The predominant reason I came up with was the totality of Scout’s central voice. There was a seamless blur between author and protagonist. You simply never doubted that this was an amazing and young voice talking to you.

Not only seamless, it allowed you to feel through Scout as well as looking over her shoulder. Characters came and went in the story the way they would in the mind’s eye of a child. One day, they were important; next day they were not. The most beguiling character is Atticus and here, you see the reverie with which normally level-headed Scout sees her father, as well as allowing his character to come through his actions and dialogue. You get her take and you get your own take. Throughout the book, that continues to feel rare.
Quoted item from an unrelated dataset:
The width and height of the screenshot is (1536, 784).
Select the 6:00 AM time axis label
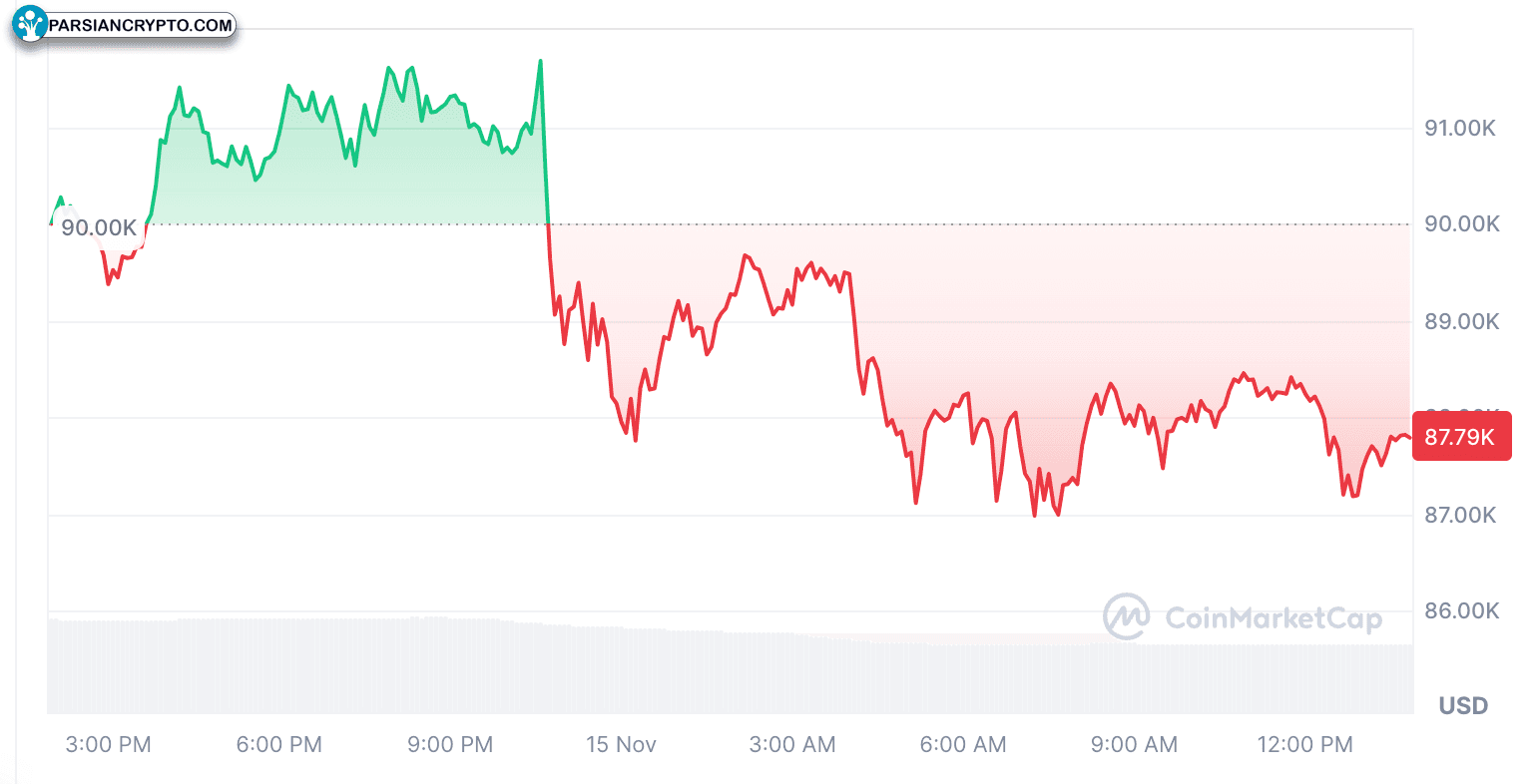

As a child, you might not question why, when you wanted to see your dad holding court, you followed a grownup upstairs and displaced the black people in the front row automatically to take their seats. To you, that is how it’s done. But I can’t imagine how a horrendous image like that could be said more powerfully than in the status quo way she sees and says it.

My admiration for the writing here is boundless. Two big aspects of this for me were timing and brevity.

Though Lee can describe details in detailed or stark terms, she never uses a big word when a small one will work just as well. This helps one to stay with the elegant simplicity of Scout’s mind and Atticus’ dedication to doing what is simply right.

The timing comes through a child as well. Sometimes the school year can drag on and so does the narrative. The trial is a page turner, as it would be, both for her and for the town around her. After that, everything slows down again until you are itching for something to happen and yet, when it does, it is truly shocking.

This book is moment to moment truth. She never hijacks the narrative to make a point. When Scout wants to get rid of having her aunt there, she doesn’t get her way. The aunt stays. And why? Because there are truths that Scout can’t see but they are there anyway.

Last thing that moved me more than any other time I read it was the fact that, after we finally meet Boo, he is never seen again. Again, not the way Scout would want it,

but the truth nonetheless. It is the image of Boo back in his house after that breakthrough, after Atticus says to him, simply, “Thank you for my children Arthur,” is the haunting image that will be with me for a long time to come.

I loved coming back to “To Kill A Mockingbird.” And I know I will return to it again and love it. It is a part of our lives and we will always need to be reminded of it.

I urge anyone out there to reread it if, like me, you haven’t for decades. It is true. It will not disappoint.

And now…..

I picked three titles again. But one gave me a little frisson of excitement. It is I, Alex Cross by James Patterson. Named for the entire Alex Cross series, it is the first one. I love mysteries. I’ve never read Patterson. Looking forward to it!

BOOK THREE

  • THE SIRENS OF TITAN
  • by Kurt Vonnegut
  • [rated by PBS readers as #87]
  • 326 pages

1/14/19 – 50 PAGES IN –

FINALLY!! A book I can’t wait to read! I keep finding myself taking a few minutes and reading a little more.

I confess that I’m shocked I haven’t read Vonnegut but I’ve read a lot of Tom Robbins, who obviously learned every trick in the book from old Kurt.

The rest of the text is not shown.